The classical guitar style is essentially where it all began when it comes to a modern six-string. You may be a metal fan that looks at rock as the early beginning of guitar music, or a rock fan who sees the blues in a same way, but the truth is, all of the styles we have just mentioned belong to the music of the 20th century. It was over four hundred years ago when the guitar initially emerged in Spain. The popular axe made a long way to become what it is today, so let’s focus on the history of classical and fingerstyle guitar.
The Early Years of Classical Guitar
To get to the very beginnings of what is today known as a modern six string guitar, we would need to revisit the 16th century Europe and the Renaissance cultural period. The very first notations of musical instruments similar to guitars in terms of form, shape, sound and even name are dating all the way back to the 13th century; however, it was in the Renaissance when the guitar ultimately emerged to the musical scene of the world.
The first notable official publication dedicated to the guitar is titled “Declaracion de Instrumentos Musicales” and was released back in 1555 by a Spanish Friar Minor named Juan Bermudo, a prominent music theorist, composer and a mathematician. Initially, the classical guitar was molded to a great extent after an instrument called vihuela, a similar stringed instrument immensely popular in Spain at the given time.

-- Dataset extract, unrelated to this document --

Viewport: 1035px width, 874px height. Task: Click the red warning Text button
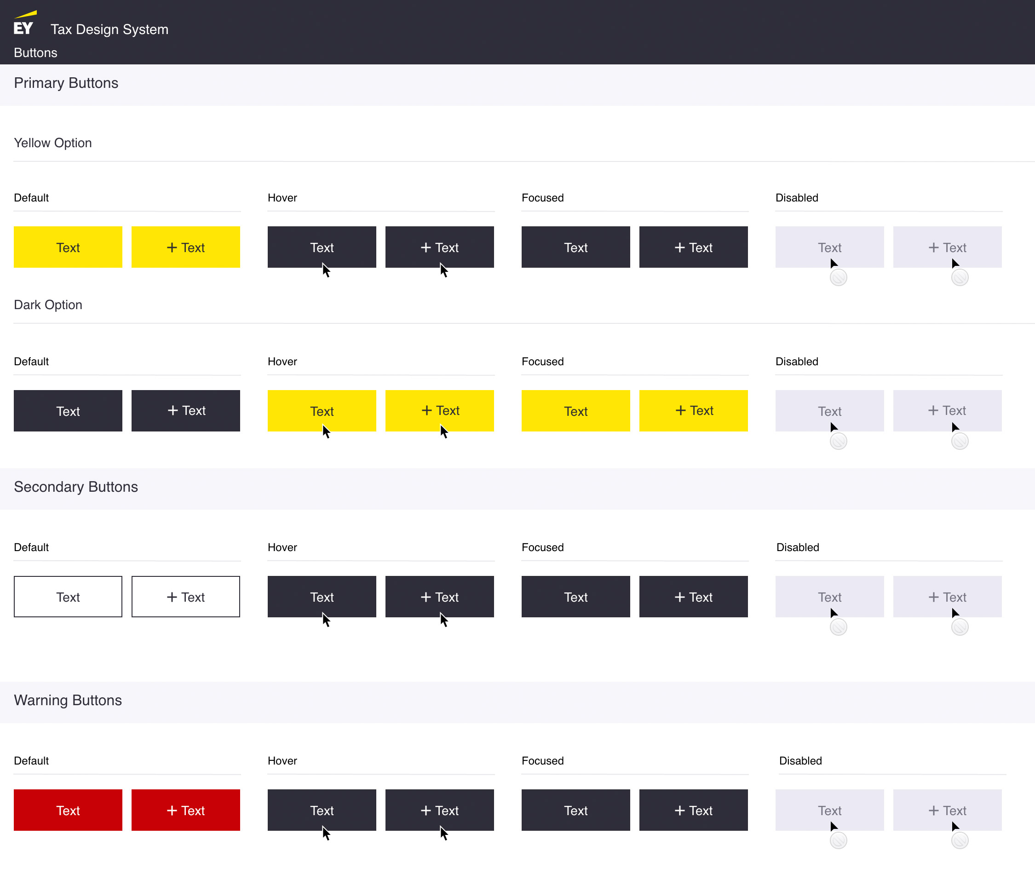point(68,810)
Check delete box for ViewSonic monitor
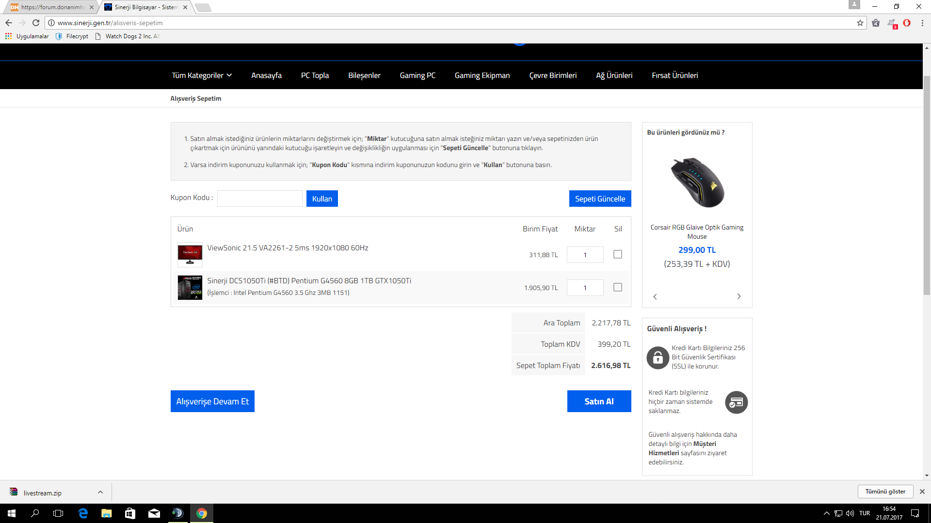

The first classical guitar models contained five strings and it was at that time when the guitar was set up with what would become known as the modern standard string tuning – A, D, G, B, E. You might notice that the mere addition of the low E string at the beginning forms the basic standard tuning you might be using on your guitar at the moment. But let’s not get too much ahead in time and stick to the early ages of the classical guitar. So initially, the guitar had only eight frets – the number was increased to ten early on, still in the 16th century, and then additionally upgraded to 12, forming a full octave reach within each of the individual strings.
The evolution of the classical guitar continued well throughout the centuries to come, with the final addition of the sixth string, the low E added on the top of the five stringed tuning, occurring in Italy later on in the 18th century. The very first switch from five strings to six is attributed to Joakim Thielke who adjusted the guitar bridge and the headstock to properly fit the low E string.
The important guitar playing technique called fingerstyle played the major role in the history and development of the classical guitar. Unlike the modern pick playing style, it involves the player plucking the strings using his fingers, whether it is through fingernails, fingertips or specially designed picks attached to his fingers.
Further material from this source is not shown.